- Data extracted from a collection -
▼▼▼
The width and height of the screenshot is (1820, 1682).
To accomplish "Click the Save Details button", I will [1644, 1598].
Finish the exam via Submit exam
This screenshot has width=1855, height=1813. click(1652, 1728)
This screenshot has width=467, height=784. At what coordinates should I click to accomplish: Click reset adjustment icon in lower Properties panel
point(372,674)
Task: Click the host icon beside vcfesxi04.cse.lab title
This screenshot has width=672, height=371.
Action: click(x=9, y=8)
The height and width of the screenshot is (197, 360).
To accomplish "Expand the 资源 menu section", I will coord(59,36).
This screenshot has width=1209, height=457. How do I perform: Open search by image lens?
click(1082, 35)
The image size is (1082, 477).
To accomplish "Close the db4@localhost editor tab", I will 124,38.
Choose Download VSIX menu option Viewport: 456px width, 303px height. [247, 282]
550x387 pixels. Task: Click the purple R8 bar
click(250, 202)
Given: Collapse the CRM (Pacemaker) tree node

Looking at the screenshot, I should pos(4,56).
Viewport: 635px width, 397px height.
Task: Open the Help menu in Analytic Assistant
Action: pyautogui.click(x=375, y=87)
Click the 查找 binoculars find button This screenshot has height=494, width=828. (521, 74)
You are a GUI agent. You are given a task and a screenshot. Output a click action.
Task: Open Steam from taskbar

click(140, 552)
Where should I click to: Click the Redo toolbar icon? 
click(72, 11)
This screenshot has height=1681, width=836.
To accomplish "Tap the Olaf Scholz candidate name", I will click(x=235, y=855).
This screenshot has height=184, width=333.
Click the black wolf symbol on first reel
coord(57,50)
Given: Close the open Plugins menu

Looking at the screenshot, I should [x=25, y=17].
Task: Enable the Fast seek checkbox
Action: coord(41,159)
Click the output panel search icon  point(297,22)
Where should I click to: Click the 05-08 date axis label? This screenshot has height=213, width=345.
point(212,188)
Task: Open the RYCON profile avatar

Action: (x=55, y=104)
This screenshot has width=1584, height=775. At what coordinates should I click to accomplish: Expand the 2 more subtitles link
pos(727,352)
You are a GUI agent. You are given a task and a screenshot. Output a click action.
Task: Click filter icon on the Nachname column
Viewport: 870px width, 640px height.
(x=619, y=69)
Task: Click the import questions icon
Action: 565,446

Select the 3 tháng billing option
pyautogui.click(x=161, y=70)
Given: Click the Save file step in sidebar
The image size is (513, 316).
▲▲▲
- TO DO -
Go through the records and count the lines that include the string "Save"; state that number alone.

- ANSWER SPACE -
2